Tally how many lines in this material contain the word "menu", and reply only with the count.

• [Extracted entries]
....

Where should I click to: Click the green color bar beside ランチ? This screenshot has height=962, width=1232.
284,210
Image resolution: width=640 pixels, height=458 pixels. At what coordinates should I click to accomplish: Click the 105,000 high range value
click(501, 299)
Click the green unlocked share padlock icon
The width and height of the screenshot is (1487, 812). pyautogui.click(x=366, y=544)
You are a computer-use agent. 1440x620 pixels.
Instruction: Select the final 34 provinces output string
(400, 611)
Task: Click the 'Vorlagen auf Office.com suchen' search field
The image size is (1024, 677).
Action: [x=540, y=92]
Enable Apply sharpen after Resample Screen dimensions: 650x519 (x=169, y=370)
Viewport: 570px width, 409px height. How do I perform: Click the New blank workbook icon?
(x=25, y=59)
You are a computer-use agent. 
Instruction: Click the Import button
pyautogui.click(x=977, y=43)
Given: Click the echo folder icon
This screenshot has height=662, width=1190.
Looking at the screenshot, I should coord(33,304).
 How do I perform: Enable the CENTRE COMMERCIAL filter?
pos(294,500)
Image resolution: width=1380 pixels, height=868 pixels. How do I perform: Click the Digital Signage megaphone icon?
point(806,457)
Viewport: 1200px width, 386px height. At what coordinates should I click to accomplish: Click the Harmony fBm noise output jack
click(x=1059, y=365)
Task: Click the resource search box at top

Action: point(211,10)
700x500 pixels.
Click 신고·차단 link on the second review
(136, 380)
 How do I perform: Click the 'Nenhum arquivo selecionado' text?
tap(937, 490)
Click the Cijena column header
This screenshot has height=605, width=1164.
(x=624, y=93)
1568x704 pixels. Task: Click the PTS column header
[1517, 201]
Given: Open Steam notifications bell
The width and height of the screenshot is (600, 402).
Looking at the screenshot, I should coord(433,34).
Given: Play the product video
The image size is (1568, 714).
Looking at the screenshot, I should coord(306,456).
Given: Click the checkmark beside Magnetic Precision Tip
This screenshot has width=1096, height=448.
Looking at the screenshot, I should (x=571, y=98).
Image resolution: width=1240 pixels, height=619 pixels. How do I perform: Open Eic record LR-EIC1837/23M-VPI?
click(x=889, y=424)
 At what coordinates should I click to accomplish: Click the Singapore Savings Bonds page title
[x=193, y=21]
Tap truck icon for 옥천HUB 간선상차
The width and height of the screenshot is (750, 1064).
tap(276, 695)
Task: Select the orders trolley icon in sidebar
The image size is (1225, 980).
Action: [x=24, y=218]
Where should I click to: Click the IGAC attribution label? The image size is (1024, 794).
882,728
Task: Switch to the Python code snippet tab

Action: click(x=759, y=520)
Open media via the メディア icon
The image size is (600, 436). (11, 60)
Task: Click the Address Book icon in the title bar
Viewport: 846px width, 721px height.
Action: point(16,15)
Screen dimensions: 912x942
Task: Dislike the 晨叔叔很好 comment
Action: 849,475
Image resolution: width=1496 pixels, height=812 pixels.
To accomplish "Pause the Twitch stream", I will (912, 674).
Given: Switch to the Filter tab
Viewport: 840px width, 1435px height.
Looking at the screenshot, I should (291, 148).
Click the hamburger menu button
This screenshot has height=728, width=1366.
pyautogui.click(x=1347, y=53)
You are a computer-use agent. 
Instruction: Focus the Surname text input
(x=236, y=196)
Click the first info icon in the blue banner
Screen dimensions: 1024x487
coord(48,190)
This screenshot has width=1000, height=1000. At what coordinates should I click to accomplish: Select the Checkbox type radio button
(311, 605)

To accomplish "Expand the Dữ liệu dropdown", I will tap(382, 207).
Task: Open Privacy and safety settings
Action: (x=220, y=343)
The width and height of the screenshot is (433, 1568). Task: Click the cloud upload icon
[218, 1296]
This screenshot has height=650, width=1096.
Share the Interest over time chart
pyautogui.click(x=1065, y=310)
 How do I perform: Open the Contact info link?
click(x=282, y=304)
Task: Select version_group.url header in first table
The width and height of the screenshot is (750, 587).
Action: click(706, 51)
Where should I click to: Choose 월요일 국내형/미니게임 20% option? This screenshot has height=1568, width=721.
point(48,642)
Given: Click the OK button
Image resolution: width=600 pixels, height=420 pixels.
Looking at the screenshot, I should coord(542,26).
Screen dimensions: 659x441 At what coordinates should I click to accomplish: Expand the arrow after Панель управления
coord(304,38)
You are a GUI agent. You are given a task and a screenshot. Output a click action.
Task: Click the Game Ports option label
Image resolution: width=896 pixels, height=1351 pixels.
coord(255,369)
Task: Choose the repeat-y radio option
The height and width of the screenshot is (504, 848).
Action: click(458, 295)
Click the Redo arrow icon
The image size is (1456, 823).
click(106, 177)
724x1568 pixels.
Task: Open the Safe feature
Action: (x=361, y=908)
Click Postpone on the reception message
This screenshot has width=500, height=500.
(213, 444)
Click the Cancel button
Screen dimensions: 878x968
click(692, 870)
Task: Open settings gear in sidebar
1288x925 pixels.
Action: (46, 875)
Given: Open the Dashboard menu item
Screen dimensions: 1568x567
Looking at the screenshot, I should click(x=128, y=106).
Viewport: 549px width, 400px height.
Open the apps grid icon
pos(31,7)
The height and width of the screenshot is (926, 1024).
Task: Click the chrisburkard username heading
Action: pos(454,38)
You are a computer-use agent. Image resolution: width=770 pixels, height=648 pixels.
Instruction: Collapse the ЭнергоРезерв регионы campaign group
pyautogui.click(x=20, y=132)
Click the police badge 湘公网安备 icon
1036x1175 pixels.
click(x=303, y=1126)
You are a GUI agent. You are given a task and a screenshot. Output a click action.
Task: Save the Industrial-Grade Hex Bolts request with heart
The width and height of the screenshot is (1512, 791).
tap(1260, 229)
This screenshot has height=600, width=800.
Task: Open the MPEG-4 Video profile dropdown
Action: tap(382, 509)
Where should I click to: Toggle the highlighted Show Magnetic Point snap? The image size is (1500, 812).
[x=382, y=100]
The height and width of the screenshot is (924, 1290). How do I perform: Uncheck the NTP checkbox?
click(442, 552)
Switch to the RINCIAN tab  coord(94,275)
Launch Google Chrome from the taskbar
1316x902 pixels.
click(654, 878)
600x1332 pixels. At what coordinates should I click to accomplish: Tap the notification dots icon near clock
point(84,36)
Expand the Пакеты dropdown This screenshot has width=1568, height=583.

....

• [Exercise output] 2